Amazon OutPosts

Use the following information to add or modify an Amazon S3 cloud storage library with AWS Outposts Support.

Review the following requirements:

Verify and ensure that both the CommServe and MediaAgent in which you plan to configure the library, are in Feature Release 11.21, or later. For more information on viewing the feature release version see, Viewing the Service Pack Details for One or More Clients.
Verify that the Commvault packages are deployed on AWS Outposts, see Deploying Commvault to AWS Outposts.

Authentication

The following authentication methods are supported for configuring a cloud library for AWS Outposts:

• Access & Secret Access Keys

• AWS IAM Role Policy

For AWS IAM Role Policy the selected MediaAgent must reside in the EC2 instance and an IAM Role must be associated with the EC2 instance. Make sure to select the specific MediaAgent from the drop-down list during library configuration. (For more information about installing the MediaAgent on the EC2 instance, see MediaAgent Installations.)

The IAM Role must have the following actions enabled in the Amazon S3 account: (sample json file with these actions)

"s3-outposts:GetObject"
"s3-outposts:PutObject"
"s3-outposts:PutObjectTagging"
"s3-outposts:ListBucket"
"s3-outposts:ListRegionalBuckets"
"s3-outposts:DeleteObject"
"s3-outposts:GetAccessPoint"
"s3-outposts:ListRegionalBuckets"
"s3-outposts:ListAccessPoints"

• AWS STS Assume Role Policy

For more information on Amazon STS (Security Token Service), see the following pages in AWS documentation:

http://docs.aws.amazon.com/STS/latest/APIReference/Welcome.html
http://docs.aws.amazon.com/IAM/latest/UserGuide/id_credentials_temp.html.

• AWS STS Assume Role with IAM Role Policy

Configure the EC2 IAM role details before configuring the storage library. For instructions, see Configuring EC2 IAM Role Details for STS Assume IAM Role.

Service Host

A valid endpoint for the AWS Outposts region, in the format, outpostID.s3-outposts.region.amazonaws.com.

For example, op-1f121e54d0a908a0t.s3-outposts.us-east-1.amazonaws.com.

Credentials

For Access & Secret Key or AWS STS Assume Role Policy authentication, select a pre-defined credential from the drop-down list.
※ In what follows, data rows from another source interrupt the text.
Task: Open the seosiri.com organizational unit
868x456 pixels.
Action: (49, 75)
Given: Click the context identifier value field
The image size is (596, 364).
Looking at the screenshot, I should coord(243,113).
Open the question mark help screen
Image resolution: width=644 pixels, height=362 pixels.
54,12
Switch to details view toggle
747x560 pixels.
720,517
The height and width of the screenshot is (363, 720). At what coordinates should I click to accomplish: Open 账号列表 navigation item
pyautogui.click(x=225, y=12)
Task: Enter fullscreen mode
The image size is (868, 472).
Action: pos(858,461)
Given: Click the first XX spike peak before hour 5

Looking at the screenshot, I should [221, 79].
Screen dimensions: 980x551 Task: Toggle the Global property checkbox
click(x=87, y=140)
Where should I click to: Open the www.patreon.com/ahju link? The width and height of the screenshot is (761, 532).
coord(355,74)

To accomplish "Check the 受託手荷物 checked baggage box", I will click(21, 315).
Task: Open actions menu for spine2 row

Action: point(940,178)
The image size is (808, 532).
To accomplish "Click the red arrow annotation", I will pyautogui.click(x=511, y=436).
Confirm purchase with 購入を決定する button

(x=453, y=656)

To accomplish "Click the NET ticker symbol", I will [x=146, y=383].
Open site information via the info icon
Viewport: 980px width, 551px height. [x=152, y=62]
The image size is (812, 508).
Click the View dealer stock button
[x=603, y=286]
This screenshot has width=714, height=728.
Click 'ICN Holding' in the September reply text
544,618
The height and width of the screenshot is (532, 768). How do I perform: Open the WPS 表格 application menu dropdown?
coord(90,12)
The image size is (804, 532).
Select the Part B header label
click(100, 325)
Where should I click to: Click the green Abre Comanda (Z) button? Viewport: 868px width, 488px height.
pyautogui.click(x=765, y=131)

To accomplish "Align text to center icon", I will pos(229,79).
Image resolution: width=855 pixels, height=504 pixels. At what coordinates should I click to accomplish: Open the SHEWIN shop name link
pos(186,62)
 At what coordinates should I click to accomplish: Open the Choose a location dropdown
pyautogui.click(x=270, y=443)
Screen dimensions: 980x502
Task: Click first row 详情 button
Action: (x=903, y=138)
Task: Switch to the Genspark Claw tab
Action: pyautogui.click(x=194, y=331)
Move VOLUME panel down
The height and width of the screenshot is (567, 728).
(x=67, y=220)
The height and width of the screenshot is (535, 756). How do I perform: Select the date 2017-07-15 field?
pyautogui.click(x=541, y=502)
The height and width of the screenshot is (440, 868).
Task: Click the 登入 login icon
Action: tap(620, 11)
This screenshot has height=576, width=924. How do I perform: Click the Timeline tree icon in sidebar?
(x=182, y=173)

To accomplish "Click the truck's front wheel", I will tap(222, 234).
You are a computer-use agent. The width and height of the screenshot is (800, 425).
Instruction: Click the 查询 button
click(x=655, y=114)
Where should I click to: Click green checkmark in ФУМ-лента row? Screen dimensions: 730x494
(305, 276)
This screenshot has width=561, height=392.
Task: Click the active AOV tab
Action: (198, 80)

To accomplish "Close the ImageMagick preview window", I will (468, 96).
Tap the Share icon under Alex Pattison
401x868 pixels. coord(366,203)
To define a new credential, click Add New, enter the following information:

Credential Name: A user-defined name for the credential.
Access Key ID: Access key ID for the account.
Secret Access Key: Secret access key for the account.

Bucket

Click the Detect button to detect an existing bucket.

A bucket with access point on AWS OutPosts must be created manually. Bucket creation might take up to 20 minutes.

Storage Class

AWS Outposts supports only the Outposts storage class by default even when the Standard storage class is selected from the Storage Class list.

Note

The other storage classes in the Storage Class list are not honored.